### ВАШИ ЗАДАНИЯ
(1) Ответьте по тексту о популярности Михаила Круга на три вопроса:
(a) Какой герой исчез из актуальной литературы на рубеже 80–90-х?
(b) Куда подались писатели, когда ситуацию отпустили?
(c) Что говорить вместо «пятьдесят»?
(2) Определите, соответствуют ли утверждения тексту о популярности Михаила Круга. На каждое ответьте «да» или «нет» и приведите решающие слова текста дословно в кавычках.
(a) Популярность Михаила Круга сопоставлена с популярностью литературного боевика.
(b) Читатель, нуждающийся в компенсации дефицита мужественности, исчез вместе с прежним героем.
(c) При диктатуре пролетариата героическую тему отрабатывали лишь писатели, не способные на «сложность».

### ПОКАЗАННЫЙ ТЕКСТ
Феномен популярности Михаила Круга (а затем Григория Лепса, Стаса Михайлова и им подобных) — это, наверное, то же самое, что и феномен популярности литературного боевика и «боевой фантастики».
На рубеже 80–90-х из актуальной литературы исчез привычный по соцреализму герой — человек действия, человек слова, на которого можно положиться, сильный человек, которому не то что тупо хочется подражать, а просто… Ну, в общем-то, неплохо чувствовать себя немножко таким. То же при делах — простых, важных, мужских и грубых. То же — говорить «полста» вместо «пятьдесят».
Раньше, при диктатуре пролетариата, героическую тему отрабатывали разные писатели, в том числе и способные на всякую «сложность», но как только ситуацию отпустили, они подались в «высокое» и писать, соответственно, стали про сопли. А читатель, нуждающийся в компенсации дефицита мужественности (или внешних условий, для этой мужественности благоприятных), остался. И приспособился питаться совсем уж «простой, грубой пищей».

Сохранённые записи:
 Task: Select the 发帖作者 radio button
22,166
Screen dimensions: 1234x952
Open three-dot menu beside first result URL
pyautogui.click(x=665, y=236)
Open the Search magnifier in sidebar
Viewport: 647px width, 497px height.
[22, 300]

### ВЫПОЛНЕННОЕ УПРАЖНЕНИЕ
(1)
(a) Привычный по соцреализму герой: человек действия, человек слова, на которого можно положиться, сильный человек.
(b) В «высокое»; писать они стали про сопли.
(c) «Полста».

(2)
(a) Да: «это, наверное, то же самое, что и феномен популярности литературного боевика и «боевой фантастики»».
(b) Нет: «А читатель, нуждающийся в компенсации дефицита мужественности (или внешних условий, для этой мужественности благоприятных), остался».
(c) Нет: «героическую тему отрабатывали разные писатели, в том числе и способные на всякую «сложность»».